» WHAT IS EXPECTED
For each line of the listing, output an exact copy.

» PROVIDED INFORMATION
▼

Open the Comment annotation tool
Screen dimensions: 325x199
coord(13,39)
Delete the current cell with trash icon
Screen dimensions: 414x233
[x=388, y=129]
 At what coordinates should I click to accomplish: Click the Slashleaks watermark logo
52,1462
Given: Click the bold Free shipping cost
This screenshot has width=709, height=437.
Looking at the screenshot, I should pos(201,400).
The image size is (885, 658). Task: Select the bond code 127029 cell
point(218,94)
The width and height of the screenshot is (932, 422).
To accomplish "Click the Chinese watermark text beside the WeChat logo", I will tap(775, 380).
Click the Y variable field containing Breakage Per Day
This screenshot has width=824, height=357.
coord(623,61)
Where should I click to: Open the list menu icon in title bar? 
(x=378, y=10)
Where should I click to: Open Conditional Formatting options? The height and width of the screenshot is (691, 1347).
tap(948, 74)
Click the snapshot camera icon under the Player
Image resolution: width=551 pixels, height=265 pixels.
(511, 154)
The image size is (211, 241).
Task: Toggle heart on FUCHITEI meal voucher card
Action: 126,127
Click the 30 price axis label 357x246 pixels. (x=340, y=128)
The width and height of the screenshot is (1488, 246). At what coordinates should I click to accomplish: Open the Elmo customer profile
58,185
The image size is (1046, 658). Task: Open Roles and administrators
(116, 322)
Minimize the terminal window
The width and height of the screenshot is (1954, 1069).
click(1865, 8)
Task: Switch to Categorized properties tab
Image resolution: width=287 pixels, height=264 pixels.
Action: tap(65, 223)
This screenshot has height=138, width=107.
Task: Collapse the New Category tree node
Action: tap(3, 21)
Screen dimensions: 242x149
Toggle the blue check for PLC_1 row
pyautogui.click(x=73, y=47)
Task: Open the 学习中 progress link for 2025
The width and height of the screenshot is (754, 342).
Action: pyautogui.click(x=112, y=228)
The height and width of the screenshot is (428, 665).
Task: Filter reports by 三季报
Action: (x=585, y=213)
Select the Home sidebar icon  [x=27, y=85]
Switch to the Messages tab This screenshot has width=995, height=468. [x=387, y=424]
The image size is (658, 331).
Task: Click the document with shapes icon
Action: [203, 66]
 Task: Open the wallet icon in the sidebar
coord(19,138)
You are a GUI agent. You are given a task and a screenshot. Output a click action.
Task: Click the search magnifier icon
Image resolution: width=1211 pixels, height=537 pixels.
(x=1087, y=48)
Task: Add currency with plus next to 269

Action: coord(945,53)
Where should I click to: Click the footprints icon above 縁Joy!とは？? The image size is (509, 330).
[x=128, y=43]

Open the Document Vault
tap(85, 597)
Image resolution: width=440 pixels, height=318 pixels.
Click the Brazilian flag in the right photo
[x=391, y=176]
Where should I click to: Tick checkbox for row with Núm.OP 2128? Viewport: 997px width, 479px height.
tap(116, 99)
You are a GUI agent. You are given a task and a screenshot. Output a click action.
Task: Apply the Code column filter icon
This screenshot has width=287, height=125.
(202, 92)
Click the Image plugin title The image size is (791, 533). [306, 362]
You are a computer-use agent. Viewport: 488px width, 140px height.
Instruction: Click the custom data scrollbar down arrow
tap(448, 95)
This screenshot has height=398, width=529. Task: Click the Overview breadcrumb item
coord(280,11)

▲

» EXERCISE ANSWER
Open the Comment annotation tool
Screen dimensions: 325x199
coord(13,39)
Delete the current cell with trash icon
Screen dimensions: 414x233
[x=388, y=129]
 At what coordinates should I click to accomplish: Click the Slashleaks watermark logo
52,1462
Given: Click the bold Free shipping cost
This screenshot has width=709, height=437.
Looking at the screenshot, I should pos(201,400).
The image size is (885, 658). Task: Select the bond code 127029 cell
point(218,94)
The width and height of the screenshot is (932, 422).
To accomplish "Click the Chinese watermark text beside the WeChat logo", I will tap(775, 380).
Click the Y variable field containing Breakage Per Day
This screenshot has width=824, height=357.
coord(623,61)
Where should I click to: Open the list menu icon in title bar? 
(x=378, y=10)
Where should I click to: Open Conditional Formatting options? The height and width of the screenshot is (691, 1347).
tap(948, 74)
Click the snapshot camera icon under the Player
Image resolution: width=551 pixels, height=265 pixels.
(511, 154)
The image size is (211, 241).
Task: Toggle heart on FUCHITEI meal voucher card
Action: 126,127
Click the 30 price axis label 357x246 pixels. (x=340, y=128)
The width and height of the screenshot is (1488, 246). At what coordinates should I click to accomplish: Open the Elmo customer profile
58,185
The image size is (1046, 658). Task: Open Roles and administrators
(116, 322)
Minimize the terminal window
The width and height of the screenshot is (1954, 1069).
click(1865, 8)
Task: Switch to Categorized properties tab
Image resolution: width=287 pixels, height=264 pixels.
Action: tap(65, 223)
This screenshot has height=138, width=107.
Task: Collapse the New Category tree node
Action: tap(3, 21)
Screen dimensions: 242x149
Toggle the blue check for PLC_1 row
pyautogui.click(x=73, y=47)
Task: Open the 学习中 progress link for 2025
The width and height of the screenshot is (754, 342).
Action: pyautogui.click(x=112, y=228)
The height and width of the screenshot is (428, 665).
Task: Filter reports by 三季报
Action: (x=585, y=213)
Select the Home sidebar icon  [x=27, y=85]
Switch to the Messages tab This screenshot has width=995, height=468. [x=387, y=424]
The image size is (658, 331).
Task: Click the document with shapes icon
Action: [203, 66]
 Task: Open the wallet icon in the sidebar
coord(19,138)
You are a GUI agent. You are given a task and a screenshot. Output a click action.
Task: Click the search magnifier icon
Image resolution: width=1211 pixels, height=537 pixels.
(x=1087, y=48)
Task: Add currency with plus next to 269

Action: coord(945,53)
Where should I click to: Click the footprints icon above 縁Joy!とは？? The image size is (509, 330).
[x=128, y=43]

Open the Document Vault
tap(85, 597)
Image resolution: width=440 pixels, height=318 pixels.
Click the Brazilian flag in the right photo
[x=391, y=176]
Where should I click to: Tick checkbox for row with Núm.OP 2128? Viewport: 997px width, 479px height.
tap(116, 99)
You are a GUI agent. You are given a task and a screenshot. Output a click action.
Task: Apply the Code column filter icon
This screenshot has width=287, height=125.
(202, 92)
Click the Image plugin title The image size is (791, 533). [306, 362]
You are a computer-use agent. Viewport: 488px width, 140px height.
Instruction: Click the custom data scrollbar down arrow
tap(448, 95)
This screenshot has height=398, width=529. Task: Click the Overview breadcrumb item
coord(280,11)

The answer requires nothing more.